— TASK ITEM —
Output only the lines below from the one containing "[play uniud] (56, 1857)" to the one containing "[UNIUD - Università", exactly as written, both ends kept.
--- RECORDS FOR THIS TASK ---
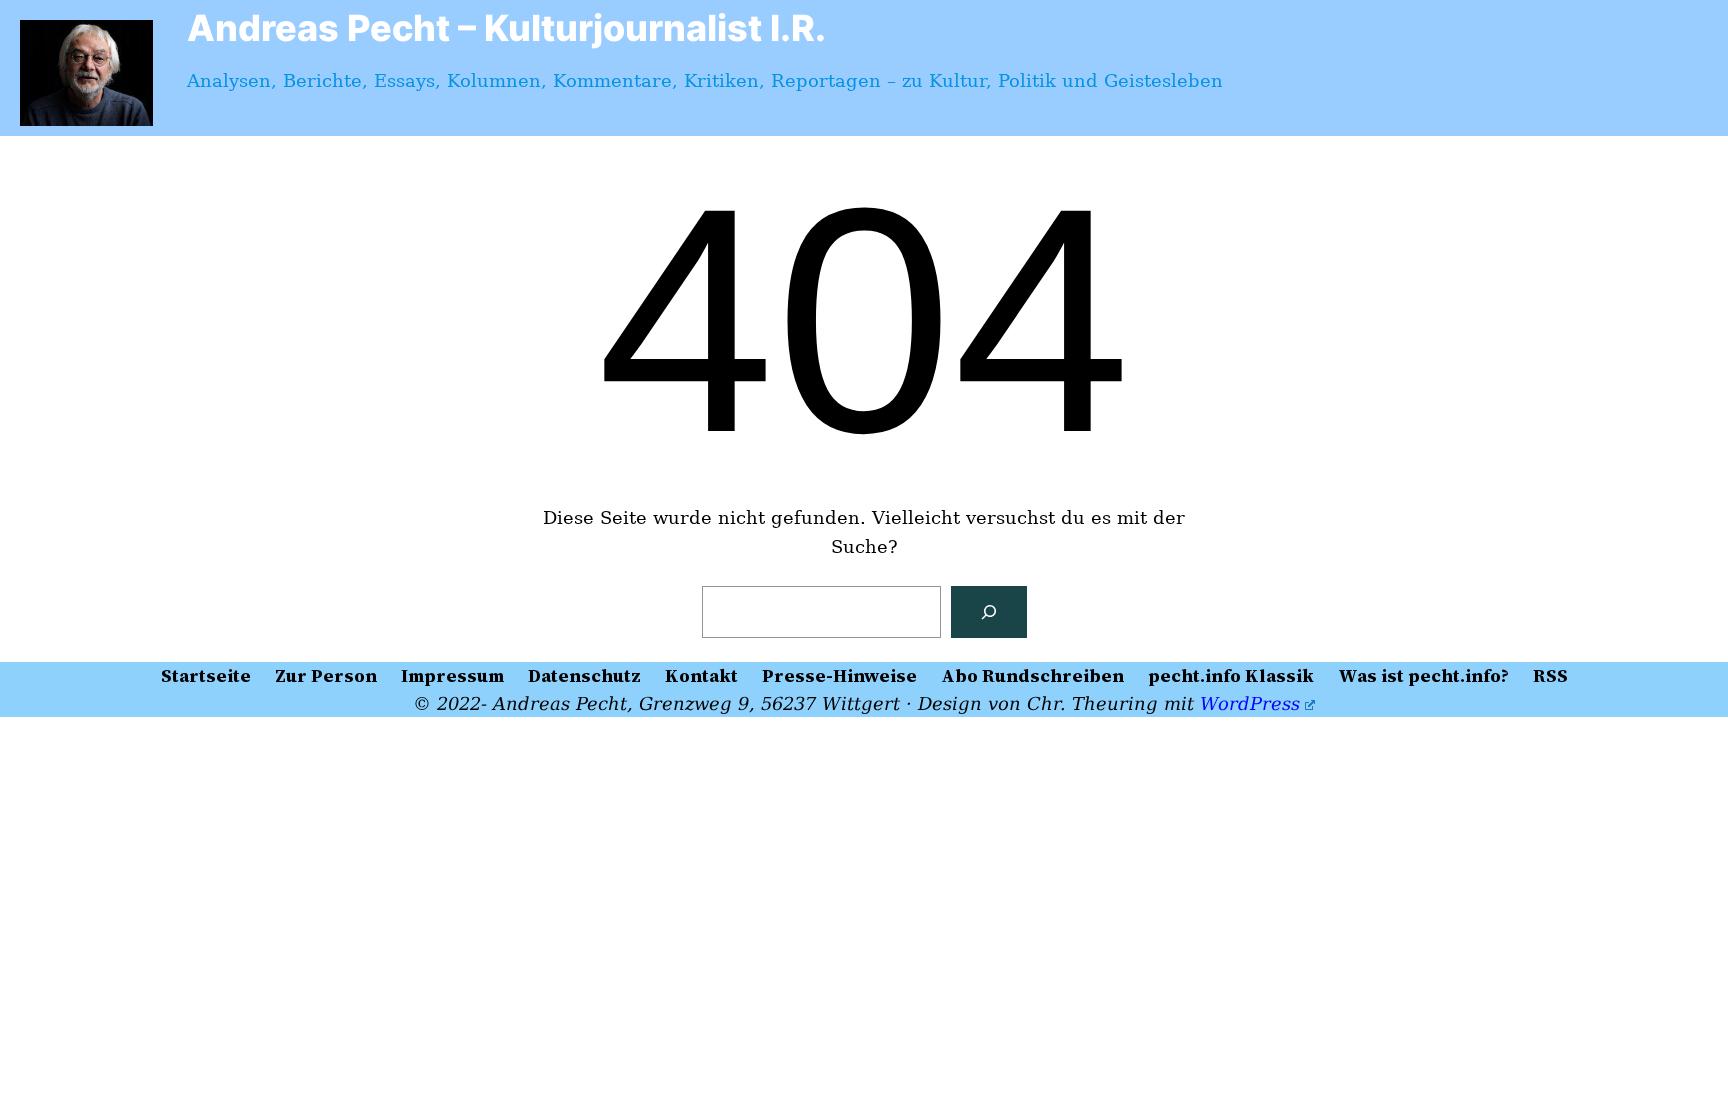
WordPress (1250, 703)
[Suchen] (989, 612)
---
--- RECORDS FOR THIS TASK ---
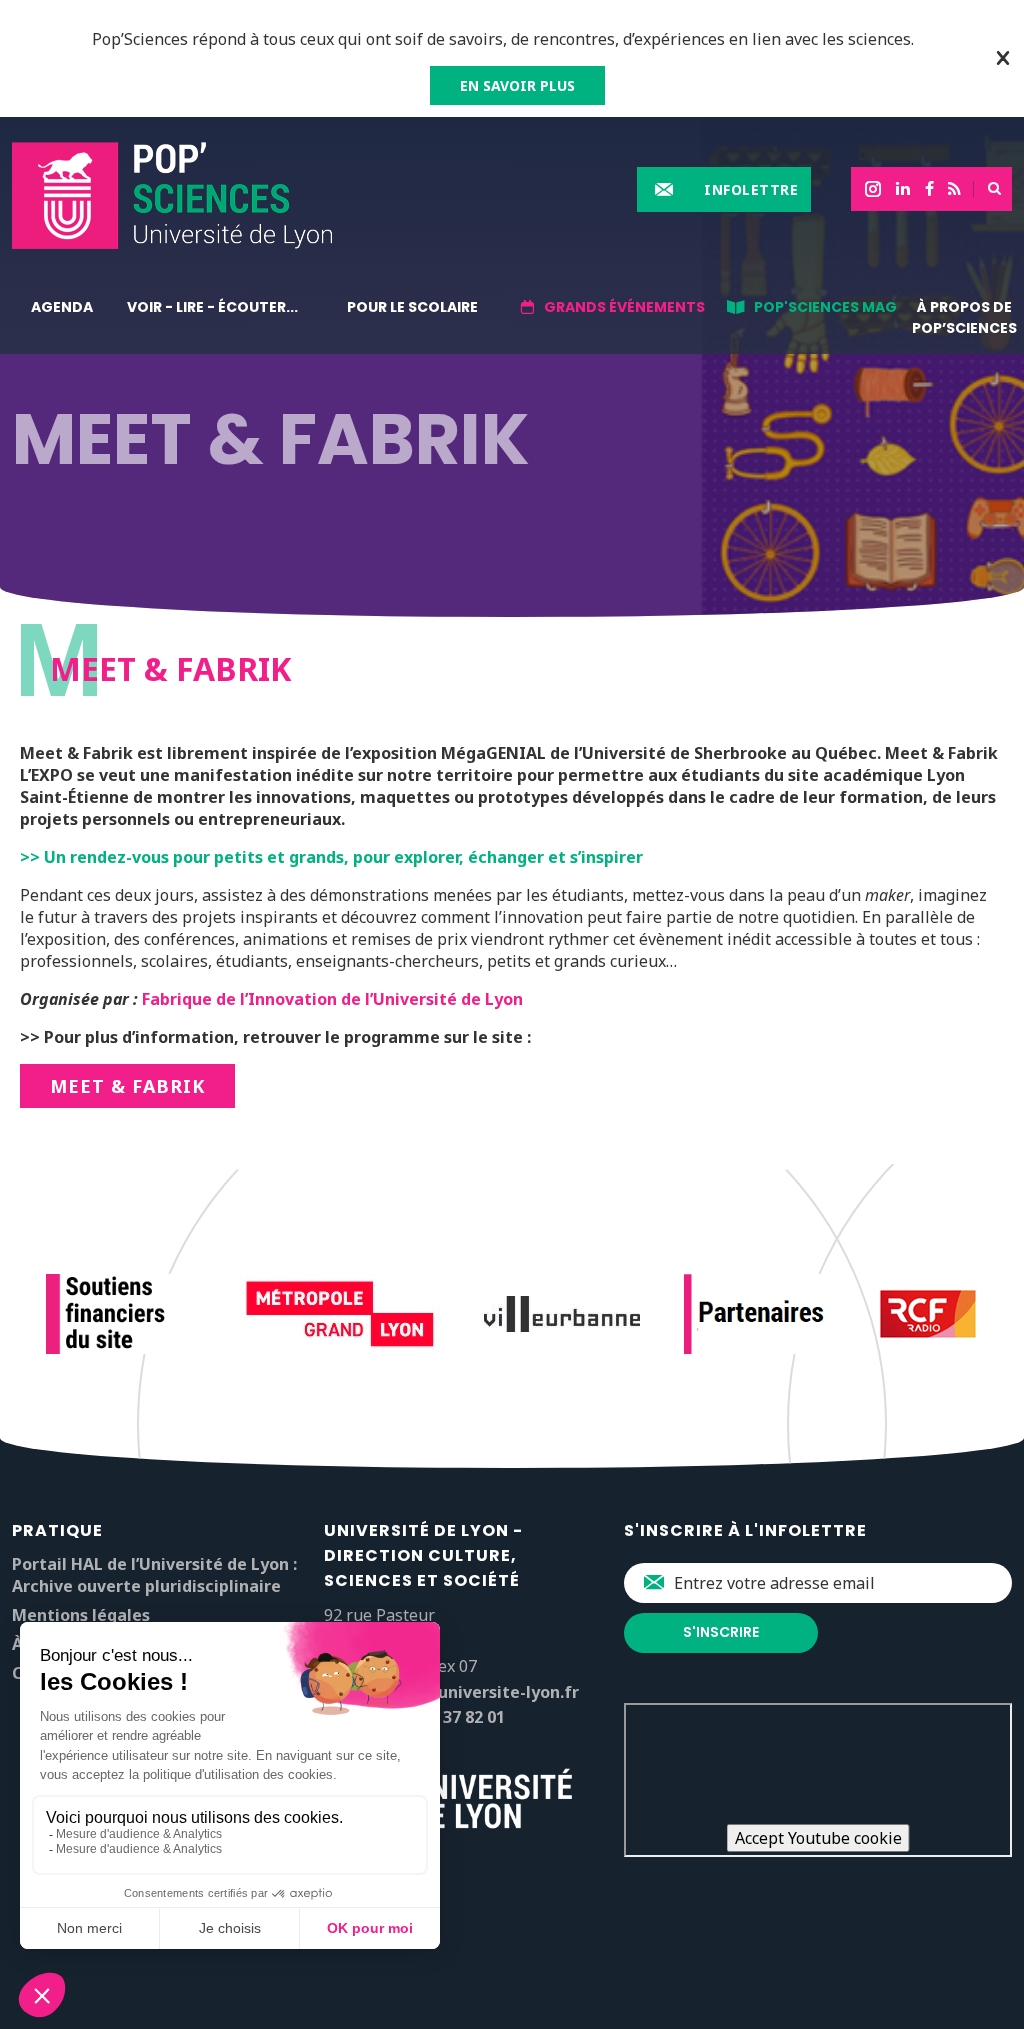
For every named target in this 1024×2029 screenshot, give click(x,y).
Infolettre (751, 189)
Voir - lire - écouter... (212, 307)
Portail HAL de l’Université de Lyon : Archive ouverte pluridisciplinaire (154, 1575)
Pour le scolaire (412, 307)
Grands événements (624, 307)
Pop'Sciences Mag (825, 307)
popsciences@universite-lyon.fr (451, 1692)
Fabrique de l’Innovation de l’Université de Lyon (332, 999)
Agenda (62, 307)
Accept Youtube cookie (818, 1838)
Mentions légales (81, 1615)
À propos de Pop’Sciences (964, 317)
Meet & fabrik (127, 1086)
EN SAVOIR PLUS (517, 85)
---
--- RECORDS FOR THIS TASK ---
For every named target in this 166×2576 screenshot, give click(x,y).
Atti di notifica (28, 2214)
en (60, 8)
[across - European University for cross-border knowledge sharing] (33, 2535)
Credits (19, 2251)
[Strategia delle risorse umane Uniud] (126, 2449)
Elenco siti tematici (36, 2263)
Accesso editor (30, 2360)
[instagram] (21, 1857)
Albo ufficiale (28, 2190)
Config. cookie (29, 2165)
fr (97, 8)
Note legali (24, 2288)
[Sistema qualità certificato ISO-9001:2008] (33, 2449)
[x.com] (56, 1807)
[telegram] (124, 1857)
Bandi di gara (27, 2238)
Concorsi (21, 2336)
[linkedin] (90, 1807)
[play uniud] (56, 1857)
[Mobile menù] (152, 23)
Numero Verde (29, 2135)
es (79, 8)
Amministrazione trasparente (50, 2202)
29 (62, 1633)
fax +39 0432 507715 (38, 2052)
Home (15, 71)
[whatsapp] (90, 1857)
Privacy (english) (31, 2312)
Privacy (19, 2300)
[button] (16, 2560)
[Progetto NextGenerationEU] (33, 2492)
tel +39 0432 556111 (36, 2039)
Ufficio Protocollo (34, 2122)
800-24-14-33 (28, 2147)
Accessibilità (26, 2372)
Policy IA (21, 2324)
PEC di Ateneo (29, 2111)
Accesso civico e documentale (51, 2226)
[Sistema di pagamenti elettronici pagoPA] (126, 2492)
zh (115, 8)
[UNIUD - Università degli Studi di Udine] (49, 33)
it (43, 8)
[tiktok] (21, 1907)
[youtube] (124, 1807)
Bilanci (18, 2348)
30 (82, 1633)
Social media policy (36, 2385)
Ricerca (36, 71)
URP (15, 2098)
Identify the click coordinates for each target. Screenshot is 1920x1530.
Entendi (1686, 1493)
---
— RESULT BELOW —
[play uniud] (56, 1857)
[Mobile menù] (152, 23)
Numero Verde (29, 2135)
es (79, 8)
Amministrazione trasparente (50, 2202)
29 (62, 1633)
fax +39 0432 507715 (38, 2052)
Home (15, 71)
[whatsapp] (90, 1857)
Privacy (english) (31, 2312)
Privacy (19, 2300)
[button] (16, 2560)
[Progetto NextGenerationEU] (33, 2492)
tel +39 0432 556111 (36, 2039)
Ufficio Protocollo (34, 2122)
800-24-14-33 (28, 2147)
Accessibilità (26, 2372)
Policy IA (21, 2324)
PEC di Ateneo (29, 2111)
Accesso civico e documentale (51, 2226)
[Sistema di pagamenti elettronici pagoPA] (126, 2492)
zh (115, 8)
[UNIUD - Università degli Studi di Udine] (49, 33)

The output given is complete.